YOUR TASK. Go through the listing and copy each line with the string "computer".

GIVEN RECORDS.
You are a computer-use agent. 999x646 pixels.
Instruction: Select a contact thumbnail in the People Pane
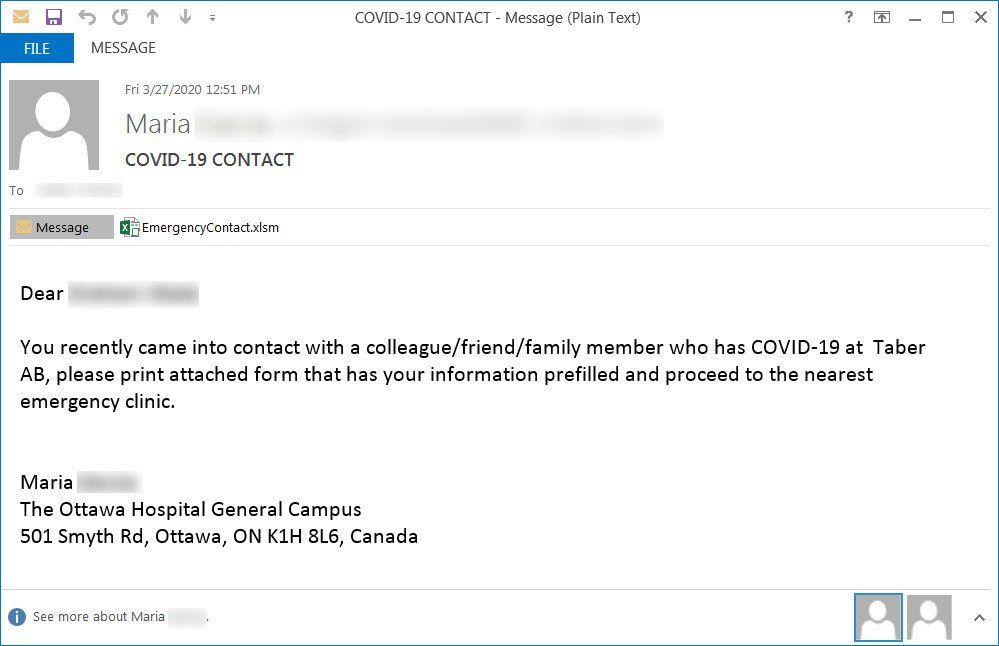(877, 617)
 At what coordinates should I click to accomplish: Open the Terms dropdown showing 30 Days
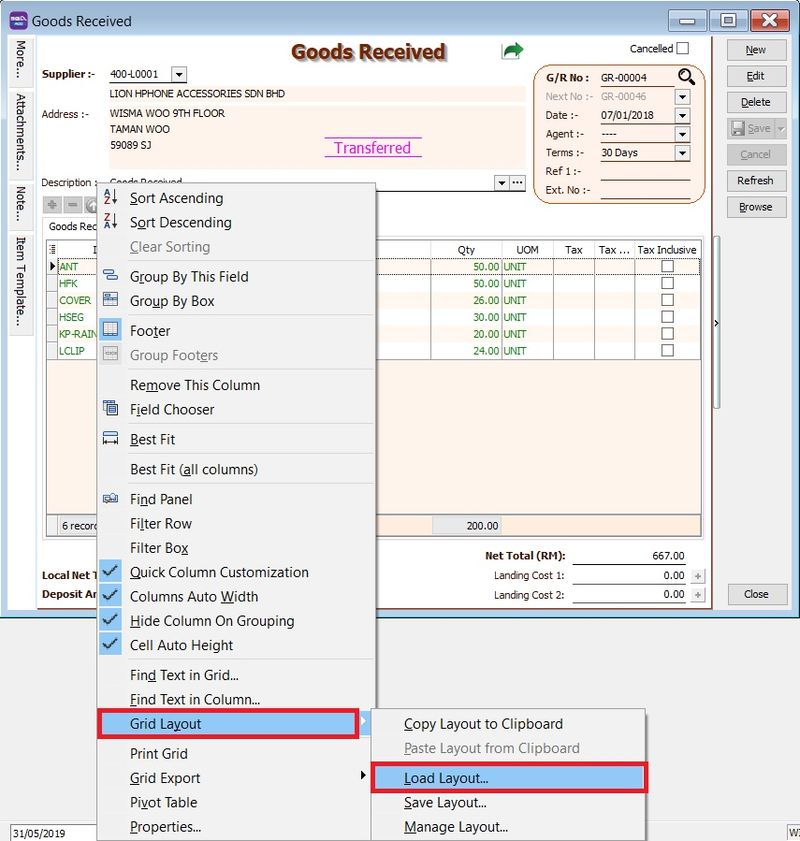(681, 153)
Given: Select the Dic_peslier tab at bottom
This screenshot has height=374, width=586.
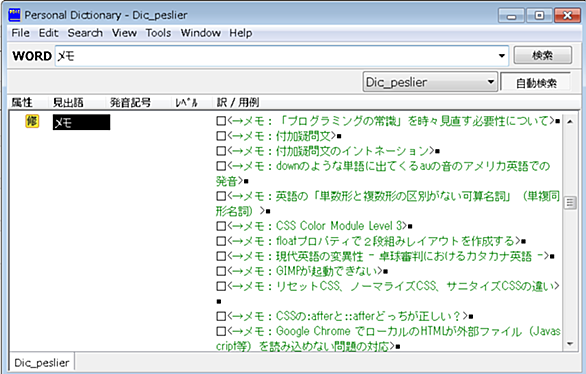Looking at the screenshot, I should coord(42,362).
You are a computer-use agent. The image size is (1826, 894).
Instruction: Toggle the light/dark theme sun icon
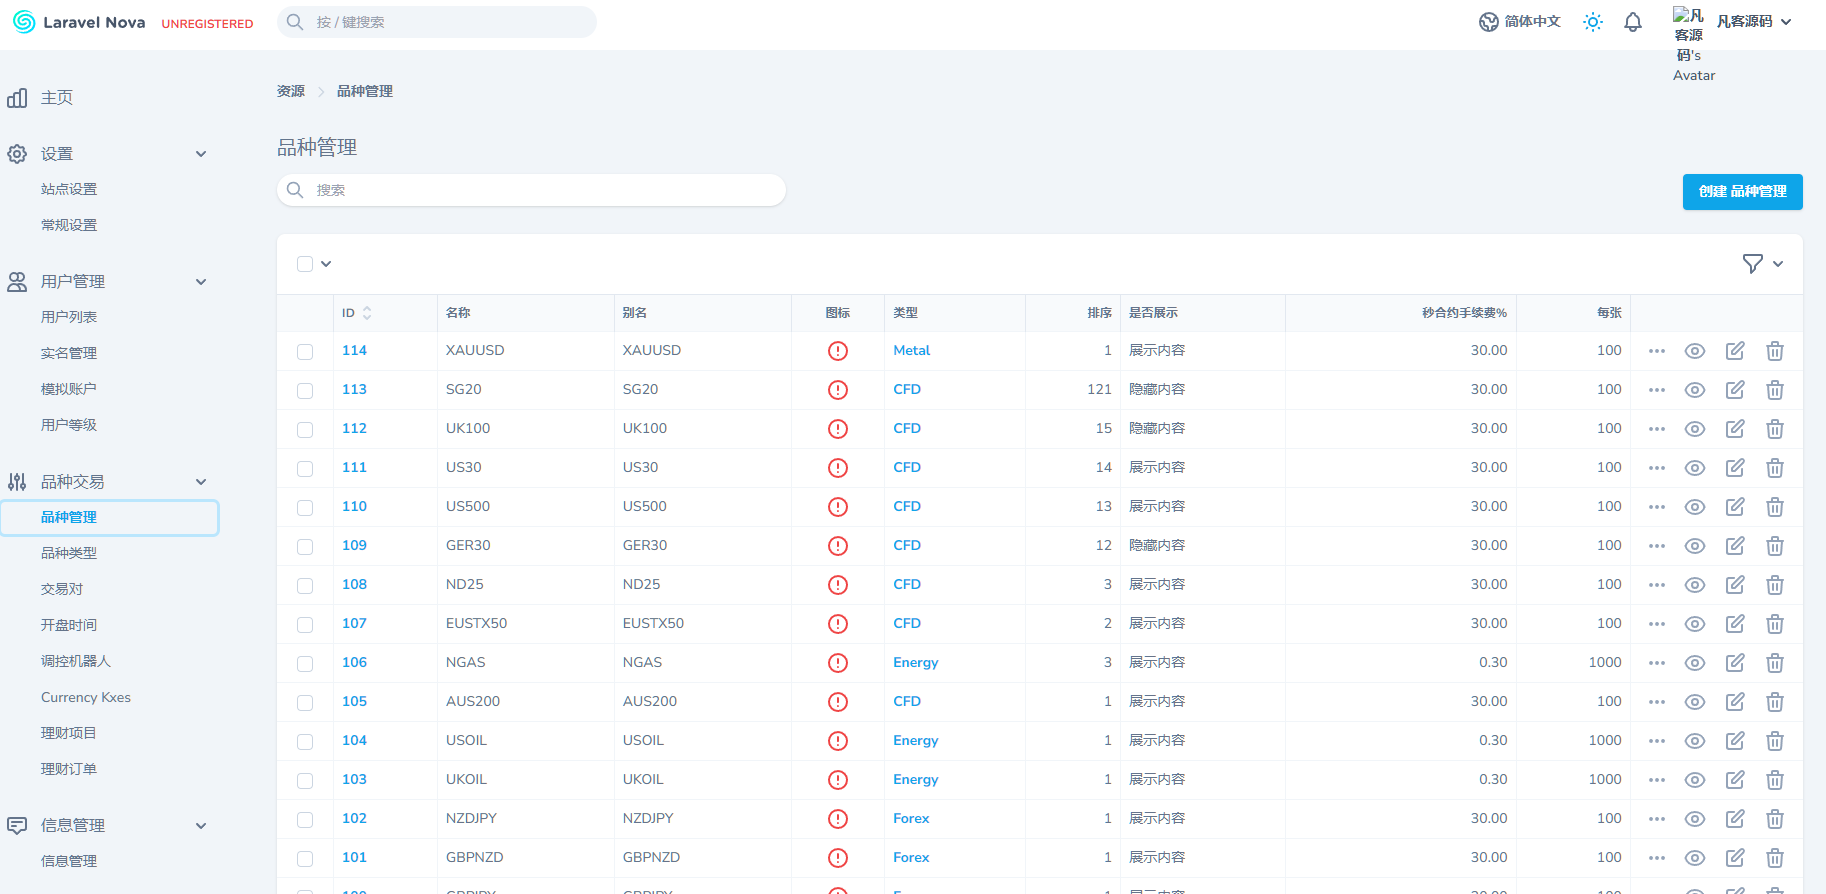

RESULT OF THIS EXERCISE.
You are a computer-use agent. 999x646 pixels.
You are a computer-use agent. The image size is (1826, 894).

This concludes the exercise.